Alternativen zum «Great Reset»
„Was es braucht, ist eine Neugestaltung nach dem Mass des Menschen“.
Zeit Fragen: Wir haben uns heute vorgenommen, vor allem über Alternativen zum «Great Reset» zu sprechen, im Grundsatz und auch ganz konkret. Lassen Sie uns mit dem Grundsätzlichen beginnen.
In der Tat: Der «Great Reset» ist keine Perspektive, und allzu lange sollten wir uns auch nicht bei ihm aufhalten. Die Neugestaltung nach dem Mass des Menschen und des Ökosystems Erde braucht keinen «Great Reset», sie müsste vielmehr dezentralisieren, intelligent vernetzen und vor allem den Bürgern über die direkte Demokratie eine Stimme gegeben wird.
Zeit Fragen: „In der nun schon mehr als ein Jahr andauernden Corona-Krise werden wir erneut mit der Behauptung konfrontiert, diese Pandemie lasse für unsere künftige Ordnung von -Politik, Wirtschaft und Gesellschaft nur einen Weg zu. Klaus Schwab, Gründer und Direktor des Weltwirtschaftsforums WEF, hat versucht, diesen einen Weg festzulegen: in seinem gemeinsam mit Thierry Malleret geschriebenen Buch «Covid 19: The Great Reset», deutsch: «Covid 19: Der grosse Umbruch». Wie beurteilen Sie dieses vermeintlich alternativlose Konzept?
Heinrich Wohlmeyer: Klaus Schwab geht davon aus, dass die vierte industrielle Revolution dank der technischen Fortschritte in Biologie (insbesondere Genetik), IT (Big data und Digitalisierung bis hin zu Internet of Things [IoT], 3D-Drucken usw.), Physik (bis hin zur Nanotechnik), Verkehr (z. B. Einsatz von Drohnen im Dienstleistungsbereich) weltweit keinen traditionellen gesellschaftlichen Stein auf dem anderen lassen wird. Wir hätten ein Opportunitätsfenster (window of opportunity), das es zu nutzen gelte, um eine neue Gesellschaftsordnung aufzubauen. Dies erfordere eine technisch unterstützte Weltregierung (Global governance).
Schwabs Kritik am Nationalstaat ist nicht mehr als ein Vorurteil
Und wie sieht es bei der Gesellschaftsgerechtigkeit aus?
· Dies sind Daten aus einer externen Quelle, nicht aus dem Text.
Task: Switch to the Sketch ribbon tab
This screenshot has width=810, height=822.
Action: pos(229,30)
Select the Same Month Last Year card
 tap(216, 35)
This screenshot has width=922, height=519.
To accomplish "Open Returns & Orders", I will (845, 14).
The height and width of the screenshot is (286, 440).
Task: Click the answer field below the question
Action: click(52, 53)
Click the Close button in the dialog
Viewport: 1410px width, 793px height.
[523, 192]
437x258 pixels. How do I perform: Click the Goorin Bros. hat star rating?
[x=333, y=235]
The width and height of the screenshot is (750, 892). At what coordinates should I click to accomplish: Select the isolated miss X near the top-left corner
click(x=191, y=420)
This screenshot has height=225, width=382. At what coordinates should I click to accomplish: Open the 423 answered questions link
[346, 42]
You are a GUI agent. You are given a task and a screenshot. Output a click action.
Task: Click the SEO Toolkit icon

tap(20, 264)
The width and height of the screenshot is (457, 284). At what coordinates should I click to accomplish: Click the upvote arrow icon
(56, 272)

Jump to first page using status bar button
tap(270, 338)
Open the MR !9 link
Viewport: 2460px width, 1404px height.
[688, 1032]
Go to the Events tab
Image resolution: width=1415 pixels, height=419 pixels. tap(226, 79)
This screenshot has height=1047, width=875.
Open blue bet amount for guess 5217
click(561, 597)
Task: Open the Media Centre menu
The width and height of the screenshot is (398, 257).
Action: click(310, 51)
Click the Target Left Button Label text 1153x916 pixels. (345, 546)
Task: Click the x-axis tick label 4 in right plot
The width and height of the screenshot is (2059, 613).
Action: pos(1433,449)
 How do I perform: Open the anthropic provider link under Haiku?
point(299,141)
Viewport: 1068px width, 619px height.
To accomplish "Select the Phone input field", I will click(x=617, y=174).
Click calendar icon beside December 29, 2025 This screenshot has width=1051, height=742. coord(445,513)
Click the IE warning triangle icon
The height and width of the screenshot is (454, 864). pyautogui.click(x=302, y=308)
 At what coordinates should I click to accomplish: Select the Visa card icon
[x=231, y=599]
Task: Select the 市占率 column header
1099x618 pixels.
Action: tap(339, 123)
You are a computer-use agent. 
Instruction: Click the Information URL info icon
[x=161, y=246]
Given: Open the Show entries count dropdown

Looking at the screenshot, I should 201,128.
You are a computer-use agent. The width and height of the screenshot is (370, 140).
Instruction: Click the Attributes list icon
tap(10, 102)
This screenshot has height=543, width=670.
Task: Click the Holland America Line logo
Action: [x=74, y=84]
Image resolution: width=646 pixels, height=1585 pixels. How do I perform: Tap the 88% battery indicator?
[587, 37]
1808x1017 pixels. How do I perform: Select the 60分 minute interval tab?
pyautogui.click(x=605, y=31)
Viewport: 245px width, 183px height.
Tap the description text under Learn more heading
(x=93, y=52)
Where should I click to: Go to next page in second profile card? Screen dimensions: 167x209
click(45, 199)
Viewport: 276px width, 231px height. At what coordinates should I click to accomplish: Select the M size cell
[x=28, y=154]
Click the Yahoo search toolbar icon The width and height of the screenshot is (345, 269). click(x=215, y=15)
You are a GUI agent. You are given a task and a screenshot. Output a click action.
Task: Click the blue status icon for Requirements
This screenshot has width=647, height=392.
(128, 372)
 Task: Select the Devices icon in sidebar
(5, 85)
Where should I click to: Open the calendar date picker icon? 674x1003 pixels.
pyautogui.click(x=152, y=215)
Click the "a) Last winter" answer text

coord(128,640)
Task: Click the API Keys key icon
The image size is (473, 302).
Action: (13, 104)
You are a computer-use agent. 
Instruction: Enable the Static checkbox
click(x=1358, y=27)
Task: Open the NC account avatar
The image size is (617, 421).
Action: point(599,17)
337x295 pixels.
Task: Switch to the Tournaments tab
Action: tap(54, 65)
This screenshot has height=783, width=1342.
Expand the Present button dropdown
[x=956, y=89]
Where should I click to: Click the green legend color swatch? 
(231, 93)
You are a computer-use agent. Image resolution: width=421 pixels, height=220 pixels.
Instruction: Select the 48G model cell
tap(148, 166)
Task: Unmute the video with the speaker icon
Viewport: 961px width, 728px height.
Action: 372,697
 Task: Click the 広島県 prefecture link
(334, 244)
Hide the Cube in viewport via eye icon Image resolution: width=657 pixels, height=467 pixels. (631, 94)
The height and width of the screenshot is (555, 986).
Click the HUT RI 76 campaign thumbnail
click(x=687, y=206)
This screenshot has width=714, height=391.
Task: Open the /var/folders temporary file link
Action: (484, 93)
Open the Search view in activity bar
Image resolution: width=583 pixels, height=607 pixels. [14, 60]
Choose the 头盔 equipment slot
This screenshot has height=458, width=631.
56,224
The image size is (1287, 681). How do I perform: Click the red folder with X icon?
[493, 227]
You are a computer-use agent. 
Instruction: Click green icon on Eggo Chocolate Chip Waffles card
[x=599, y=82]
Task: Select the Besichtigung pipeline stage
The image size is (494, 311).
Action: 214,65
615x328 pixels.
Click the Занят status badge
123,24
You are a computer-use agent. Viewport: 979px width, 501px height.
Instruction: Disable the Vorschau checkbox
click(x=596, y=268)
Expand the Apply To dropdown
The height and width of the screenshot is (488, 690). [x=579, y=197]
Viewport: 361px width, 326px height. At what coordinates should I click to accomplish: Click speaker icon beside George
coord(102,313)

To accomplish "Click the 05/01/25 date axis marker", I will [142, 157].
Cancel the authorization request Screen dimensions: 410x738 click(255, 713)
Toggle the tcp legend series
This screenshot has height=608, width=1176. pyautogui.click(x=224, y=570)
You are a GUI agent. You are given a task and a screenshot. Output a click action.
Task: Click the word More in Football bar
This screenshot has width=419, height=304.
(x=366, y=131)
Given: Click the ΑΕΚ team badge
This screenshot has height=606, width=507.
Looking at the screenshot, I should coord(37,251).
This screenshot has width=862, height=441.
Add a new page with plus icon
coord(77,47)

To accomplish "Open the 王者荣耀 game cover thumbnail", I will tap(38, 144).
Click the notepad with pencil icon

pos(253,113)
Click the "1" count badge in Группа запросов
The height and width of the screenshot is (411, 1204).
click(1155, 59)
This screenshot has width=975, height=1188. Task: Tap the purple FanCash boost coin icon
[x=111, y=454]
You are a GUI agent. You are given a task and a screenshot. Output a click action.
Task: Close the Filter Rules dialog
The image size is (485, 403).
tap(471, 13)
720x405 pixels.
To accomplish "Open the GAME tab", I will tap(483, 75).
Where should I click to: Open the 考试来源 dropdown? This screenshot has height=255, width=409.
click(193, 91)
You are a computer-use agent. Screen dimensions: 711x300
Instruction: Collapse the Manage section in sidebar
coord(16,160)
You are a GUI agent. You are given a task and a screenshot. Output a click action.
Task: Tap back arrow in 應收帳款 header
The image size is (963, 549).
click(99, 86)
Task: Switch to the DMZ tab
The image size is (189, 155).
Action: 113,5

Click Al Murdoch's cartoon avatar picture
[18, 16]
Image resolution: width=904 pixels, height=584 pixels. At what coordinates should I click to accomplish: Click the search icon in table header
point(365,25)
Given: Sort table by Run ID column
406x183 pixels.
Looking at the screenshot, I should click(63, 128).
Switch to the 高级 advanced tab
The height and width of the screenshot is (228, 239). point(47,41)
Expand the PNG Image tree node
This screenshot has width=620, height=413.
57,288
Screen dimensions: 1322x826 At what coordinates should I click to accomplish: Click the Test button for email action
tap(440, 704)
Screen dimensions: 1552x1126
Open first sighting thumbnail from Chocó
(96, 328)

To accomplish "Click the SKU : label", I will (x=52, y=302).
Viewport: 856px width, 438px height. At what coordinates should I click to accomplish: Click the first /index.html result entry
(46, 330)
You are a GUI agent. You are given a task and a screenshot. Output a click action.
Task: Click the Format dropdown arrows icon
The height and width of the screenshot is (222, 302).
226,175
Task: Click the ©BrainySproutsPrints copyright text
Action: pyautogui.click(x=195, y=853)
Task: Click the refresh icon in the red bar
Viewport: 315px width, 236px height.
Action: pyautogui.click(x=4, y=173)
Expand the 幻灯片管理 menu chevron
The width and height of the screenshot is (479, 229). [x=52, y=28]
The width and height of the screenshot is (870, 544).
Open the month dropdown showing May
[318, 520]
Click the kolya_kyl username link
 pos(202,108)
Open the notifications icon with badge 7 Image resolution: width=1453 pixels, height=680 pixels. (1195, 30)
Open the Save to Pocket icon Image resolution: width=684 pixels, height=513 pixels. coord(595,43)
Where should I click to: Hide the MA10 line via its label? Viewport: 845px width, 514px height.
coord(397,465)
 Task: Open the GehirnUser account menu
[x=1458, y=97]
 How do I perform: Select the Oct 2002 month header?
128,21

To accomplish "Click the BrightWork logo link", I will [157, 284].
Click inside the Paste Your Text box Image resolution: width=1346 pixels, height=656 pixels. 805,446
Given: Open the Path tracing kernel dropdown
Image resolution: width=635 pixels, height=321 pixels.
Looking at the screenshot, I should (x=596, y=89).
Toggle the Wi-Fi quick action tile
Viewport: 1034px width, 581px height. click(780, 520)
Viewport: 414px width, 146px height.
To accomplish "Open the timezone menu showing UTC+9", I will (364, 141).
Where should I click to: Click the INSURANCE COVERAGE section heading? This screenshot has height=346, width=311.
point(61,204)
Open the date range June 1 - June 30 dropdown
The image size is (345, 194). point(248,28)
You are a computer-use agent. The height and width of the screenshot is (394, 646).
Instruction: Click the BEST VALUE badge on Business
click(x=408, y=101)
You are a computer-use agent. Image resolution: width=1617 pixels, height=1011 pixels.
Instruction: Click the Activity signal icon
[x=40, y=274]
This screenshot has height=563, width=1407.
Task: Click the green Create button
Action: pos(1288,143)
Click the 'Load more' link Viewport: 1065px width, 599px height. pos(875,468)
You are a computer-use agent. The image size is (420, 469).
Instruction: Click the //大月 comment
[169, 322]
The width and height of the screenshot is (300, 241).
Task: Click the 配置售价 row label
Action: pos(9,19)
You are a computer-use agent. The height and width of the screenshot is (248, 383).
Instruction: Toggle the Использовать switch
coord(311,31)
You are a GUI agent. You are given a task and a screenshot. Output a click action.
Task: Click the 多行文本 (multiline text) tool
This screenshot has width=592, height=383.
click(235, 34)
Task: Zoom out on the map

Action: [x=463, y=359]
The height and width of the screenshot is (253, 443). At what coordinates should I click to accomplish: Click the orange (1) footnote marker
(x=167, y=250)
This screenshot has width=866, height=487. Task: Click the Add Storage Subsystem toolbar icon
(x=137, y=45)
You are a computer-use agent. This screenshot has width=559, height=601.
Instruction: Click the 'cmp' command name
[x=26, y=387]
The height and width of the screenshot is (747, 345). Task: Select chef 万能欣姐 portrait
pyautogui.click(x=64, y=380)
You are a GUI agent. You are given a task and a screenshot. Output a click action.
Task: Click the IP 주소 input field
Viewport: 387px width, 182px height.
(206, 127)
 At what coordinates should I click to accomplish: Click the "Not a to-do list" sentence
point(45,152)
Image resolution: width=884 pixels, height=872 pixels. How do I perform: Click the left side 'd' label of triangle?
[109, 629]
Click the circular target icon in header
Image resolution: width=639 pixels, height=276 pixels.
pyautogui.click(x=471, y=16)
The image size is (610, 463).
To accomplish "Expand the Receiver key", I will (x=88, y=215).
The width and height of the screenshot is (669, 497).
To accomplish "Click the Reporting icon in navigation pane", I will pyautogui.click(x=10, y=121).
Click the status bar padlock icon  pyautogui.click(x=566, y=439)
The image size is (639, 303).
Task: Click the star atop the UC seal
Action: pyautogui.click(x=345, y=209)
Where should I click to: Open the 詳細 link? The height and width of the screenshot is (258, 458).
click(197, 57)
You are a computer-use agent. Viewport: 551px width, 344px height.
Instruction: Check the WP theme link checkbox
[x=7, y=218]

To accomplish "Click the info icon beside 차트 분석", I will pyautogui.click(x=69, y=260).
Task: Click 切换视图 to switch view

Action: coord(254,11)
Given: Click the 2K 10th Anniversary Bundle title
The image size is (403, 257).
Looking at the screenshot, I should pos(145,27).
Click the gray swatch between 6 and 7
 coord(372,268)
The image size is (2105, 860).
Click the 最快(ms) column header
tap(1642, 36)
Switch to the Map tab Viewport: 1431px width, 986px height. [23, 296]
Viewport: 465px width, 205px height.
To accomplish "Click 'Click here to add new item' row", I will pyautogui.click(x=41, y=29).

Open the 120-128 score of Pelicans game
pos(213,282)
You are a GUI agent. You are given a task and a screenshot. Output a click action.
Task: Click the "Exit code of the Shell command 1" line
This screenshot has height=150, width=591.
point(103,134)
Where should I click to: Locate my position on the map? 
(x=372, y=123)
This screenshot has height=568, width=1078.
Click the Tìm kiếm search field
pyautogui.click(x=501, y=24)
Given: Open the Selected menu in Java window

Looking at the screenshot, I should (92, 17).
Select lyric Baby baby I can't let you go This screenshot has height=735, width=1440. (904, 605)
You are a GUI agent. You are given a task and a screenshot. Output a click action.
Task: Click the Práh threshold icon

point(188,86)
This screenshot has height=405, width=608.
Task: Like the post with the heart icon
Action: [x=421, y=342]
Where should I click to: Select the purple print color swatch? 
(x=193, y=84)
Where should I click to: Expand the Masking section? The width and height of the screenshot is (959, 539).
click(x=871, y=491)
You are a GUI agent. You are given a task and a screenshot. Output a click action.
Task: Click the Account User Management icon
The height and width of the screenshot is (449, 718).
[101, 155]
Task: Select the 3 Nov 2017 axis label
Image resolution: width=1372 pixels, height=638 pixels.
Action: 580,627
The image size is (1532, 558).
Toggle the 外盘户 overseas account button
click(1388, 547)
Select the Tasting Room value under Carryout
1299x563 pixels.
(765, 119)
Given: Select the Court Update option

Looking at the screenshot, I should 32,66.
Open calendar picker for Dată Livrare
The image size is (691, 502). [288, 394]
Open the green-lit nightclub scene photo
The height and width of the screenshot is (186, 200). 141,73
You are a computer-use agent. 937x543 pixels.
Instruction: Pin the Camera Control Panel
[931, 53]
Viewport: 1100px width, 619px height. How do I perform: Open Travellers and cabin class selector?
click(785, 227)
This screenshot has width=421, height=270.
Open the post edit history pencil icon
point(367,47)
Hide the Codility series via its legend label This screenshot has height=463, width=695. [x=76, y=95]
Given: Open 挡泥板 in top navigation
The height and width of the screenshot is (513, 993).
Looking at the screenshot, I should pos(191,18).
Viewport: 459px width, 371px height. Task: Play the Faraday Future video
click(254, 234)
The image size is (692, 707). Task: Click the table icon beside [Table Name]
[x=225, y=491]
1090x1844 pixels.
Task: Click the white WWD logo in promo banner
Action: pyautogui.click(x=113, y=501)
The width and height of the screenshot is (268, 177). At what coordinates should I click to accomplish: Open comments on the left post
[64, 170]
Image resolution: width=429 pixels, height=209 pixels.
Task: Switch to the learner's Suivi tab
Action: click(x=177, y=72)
Schwab ist überzeugt, so in seiner Rede beim Chicago Council of Global Affairs im Juni 2019: «Die vierte industrielle Revolution wird im Rahmen des ‹Great Reset› zu einer Verschmelzung unserer physischen, digitalen und biologischen Identität führen.» «Zusammenführung von Kapitalismus und Sozialismus, um ein produktives und integratives Wirtschafts- und Sozialmodell zu schaffen.» Diese Überzeugung durchpulst das ganze Buch «The Great Reset». Wenn auf Seite 107 seines Buches das «Trilemma» Globalisierung, Demokratie und Nationalstaat behauptet wird, in dem nur zwei aus der Sicht der Weltwohlfahrt vereinbar seien, nämlich Globalisierung und Demokratie, dann ist dies eindeutig ein technokratisches Fehlurteil. Die Nationalstaaten sind Wiege der Demokratien und können über das Völkerrecht sinnvoll zusammenwirken.
Eine anonymisierende globale Gleichschaltung
Können Sie dies genauer erläutern, zum Beispiel bezüglich des Kriteriums der Menschengerechtigkeit?
Da wir auf das Leben und Wirken in überschaubaren Gruppen ausgelegt sind, führt eine anonymisierende globale Gleichschaltung, in der der Mensch nur eine Nummer im Globalkollekiv ist, nicht nur zur Verminderung des individuellen Glücks, sondern auch zur Zunahme psychischer Erkrankungen, die wieder zusätzlich das Immunsystem schwächen.
Klaus Schwab favorisiert in seinem Konzept den Ausbau alles technisch Möglichen. Viele dieser Vorstellungen basieren auf einem Machbarkeitswahn, der die irdische Realität und das Wesen Mensch grundlegend verkennt und der daher alles andere als menschengerecht ist.